恋踏みラビリンス―シンデレラシンドローム―


和泉孝広と出逢ったのは、高校一年生の入学式だった。

教室に荷物を置いた後、入学式が行われる体育館に行こうとしたのだけど、初めての校舎に迷ってしまって。
言葉通り右往左往して泣き出しそうになっていた時、声をかけてきてくれたのが和泉くんだった。

同じように校舎内で迷ったんだって笑った和泉くんは、涙目になっていた私にゆっくり行こうと笑ってくれて。

その笑顔は五年が経った今でも鮮明に覚えてる。
とても優しい笑顔だったから。

和泉くんと同じクラスだって判明したのは、その後すぐ。
入学式に遅れた私たちは、思いきり先生に顔をしかめられたけれど、特にお説教される事はなくて、和泉くんはよかったねと微笑んでくれた。
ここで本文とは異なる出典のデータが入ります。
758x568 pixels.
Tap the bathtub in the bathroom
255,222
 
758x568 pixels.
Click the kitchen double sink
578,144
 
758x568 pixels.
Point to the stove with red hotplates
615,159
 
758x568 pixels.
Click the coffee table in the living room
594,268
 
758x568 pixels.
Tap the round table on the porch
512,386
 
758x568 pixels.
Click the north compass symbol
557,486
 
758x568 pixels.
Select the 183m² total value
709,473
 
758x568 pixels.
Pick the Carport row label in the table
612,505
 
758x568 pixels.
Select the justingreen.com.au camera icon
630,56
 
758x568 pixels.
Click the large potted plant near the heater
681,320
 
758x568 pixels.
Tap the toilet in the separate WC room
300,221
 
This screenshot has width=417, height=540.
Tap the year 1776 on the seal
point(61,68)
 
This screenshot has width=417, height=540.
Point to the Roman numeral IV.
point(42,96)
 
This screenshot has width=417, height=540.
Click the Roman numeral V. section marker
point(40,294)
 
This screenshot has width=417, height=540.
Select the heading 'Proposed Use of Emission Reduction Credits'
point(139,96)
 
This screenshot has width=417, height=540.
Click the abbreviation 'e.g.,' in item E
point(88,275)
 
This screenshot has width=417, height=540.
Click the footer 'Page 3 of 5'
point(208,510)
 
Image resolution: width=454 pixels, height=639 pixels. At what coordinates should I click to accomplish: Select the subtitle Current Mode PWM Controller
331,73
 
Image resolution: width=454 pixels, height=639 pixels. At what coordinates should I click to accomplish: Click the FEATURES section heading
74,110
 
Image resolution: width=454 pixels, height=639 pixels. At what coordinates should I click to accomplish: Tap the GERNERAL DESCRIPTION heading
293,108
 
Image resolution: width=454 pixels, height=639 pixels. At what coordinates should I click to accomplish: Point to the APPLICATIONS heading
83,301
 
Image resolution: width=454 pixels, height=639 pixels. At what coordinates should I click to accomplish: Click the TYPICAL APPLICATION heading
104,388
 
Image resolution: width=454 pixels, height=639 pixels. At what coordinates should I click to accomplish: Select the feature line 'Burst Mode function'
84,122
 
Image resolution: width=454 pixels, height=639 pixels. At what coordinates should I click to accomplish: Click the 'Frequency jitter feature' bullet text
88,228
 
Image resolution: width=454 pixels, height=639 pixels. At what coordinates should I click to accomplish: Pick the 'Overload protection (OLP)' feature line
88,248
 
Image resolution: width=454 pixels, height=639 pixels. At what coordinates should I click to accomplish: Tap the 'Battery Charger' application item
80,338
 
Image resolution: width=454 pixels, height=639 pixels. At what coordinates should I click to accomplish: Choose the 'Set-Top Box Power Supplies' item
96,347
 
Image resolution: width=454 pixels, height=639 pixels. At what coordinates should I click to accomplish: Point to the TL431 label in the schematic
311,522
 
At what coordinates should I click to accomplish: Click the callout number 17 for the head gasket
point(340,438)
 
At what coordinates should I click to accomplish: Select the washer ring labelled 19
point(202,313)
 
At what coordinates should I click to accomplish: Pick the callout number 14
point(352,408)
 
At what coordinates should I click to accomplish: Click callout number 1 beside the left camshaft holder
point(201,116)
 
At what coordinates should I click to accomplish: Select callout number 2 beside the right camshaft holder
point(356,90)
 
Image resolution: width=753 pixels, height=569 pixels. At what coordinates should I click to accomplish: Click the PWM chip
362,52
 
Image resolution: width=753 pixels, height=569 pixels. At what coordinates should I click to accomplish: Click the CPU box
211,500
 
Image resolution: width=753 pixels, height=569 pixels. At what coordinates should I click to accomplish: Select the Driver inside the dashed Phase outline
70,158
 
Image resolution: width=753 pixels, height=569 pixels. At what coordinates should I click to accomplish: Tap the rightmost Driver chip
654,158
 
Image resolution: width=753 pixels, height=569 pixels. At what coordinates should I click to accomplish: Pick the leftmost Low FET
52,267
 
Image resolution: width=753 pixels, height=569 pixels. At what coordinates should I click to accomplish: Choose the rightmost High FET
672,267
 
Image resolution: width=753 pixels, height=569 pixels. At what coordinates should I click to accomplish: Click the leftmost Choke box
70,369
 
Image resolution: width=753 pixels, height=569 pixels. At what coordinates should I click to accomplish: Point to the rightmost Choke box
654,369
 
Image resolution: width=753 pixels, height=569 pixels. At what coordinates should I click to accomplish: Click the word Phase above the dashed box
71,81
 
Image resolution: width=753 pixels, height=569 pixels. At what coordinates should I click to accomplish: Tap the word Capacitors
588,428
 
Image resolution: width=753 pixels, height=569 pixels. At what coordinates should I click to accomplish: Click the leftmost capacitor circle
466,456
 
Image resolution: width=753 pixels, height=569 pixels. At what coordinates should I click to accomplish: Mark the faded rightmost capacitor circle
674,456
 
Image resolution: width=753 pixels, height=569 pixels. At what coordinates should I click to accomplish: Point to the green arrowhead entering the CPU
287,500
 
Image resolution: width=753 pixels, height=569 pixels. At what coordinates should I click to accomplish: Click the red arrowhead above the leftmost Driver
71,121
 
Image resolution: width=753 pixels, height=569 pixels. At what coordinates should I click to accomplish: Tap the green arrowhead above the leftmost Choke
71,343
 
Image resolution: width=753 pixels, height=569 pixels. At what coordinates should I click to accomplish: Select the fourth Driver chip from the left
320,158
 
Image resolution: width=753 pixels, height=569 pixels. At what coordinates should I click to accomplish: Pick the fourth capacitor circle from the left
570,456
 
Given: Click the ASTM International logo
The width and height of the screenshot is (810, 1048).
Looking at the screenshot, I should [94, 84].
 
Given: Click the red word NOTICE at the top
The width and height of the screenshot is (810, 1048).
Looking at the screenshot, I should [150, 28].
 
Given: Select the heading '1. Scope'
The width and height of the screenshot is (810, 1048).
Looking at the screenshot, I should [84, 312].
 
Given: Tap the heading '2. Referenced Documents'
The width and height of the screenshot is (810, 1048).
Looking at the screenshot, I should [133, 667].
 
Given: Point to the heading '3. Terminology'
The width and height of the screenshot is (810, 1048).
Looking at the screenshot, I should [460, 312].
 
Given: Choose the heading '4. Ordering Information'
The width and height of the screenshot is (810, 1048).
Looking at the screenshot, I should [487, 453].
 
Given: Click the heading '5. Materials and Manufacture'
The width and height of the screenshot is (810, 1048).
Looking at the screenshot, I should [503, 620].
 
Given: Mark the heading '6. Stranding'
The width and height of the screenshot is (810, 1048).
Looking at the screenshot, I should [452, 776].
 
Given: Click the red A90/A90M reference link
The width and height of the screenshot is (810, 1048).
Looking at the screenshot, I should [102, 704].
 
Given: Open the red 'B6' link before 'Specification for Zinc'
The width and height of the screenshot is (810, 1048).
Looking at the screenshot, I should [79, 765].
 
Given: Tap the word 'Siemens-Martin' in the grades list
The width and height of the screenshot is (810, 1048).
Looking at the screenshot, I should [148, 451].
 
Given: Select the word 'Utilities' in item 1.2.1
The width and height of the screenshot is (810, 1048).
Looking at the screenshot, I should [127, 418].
いたずらっこみたいにそう微笑んだ和泉くんに胸が高鳴って、心の中に小さな恋心が芽生えたのだけど。

優しく明るく文武両道で、更には外見もいい和泉くんの人気が凄まじい事は入学して一週間が過ぎた頃には分かっていたから、なかなか近づくことはできなくて。

それなのに、遠くからしか見ている事ができない私にいつも和泉くんは近づいてきてくれて、色んな話をして一緒に笑ったり、試験前にふたりで勉強したり。

早とちりで勘違いばかりの私を、和泉くんはいつも注意しながらも、仕方ないなって感じに微笑んでくれて……そんな和泉くんに想いを込めた手紙を渡そうとしたのは、高校に入って一年が経った頃だった。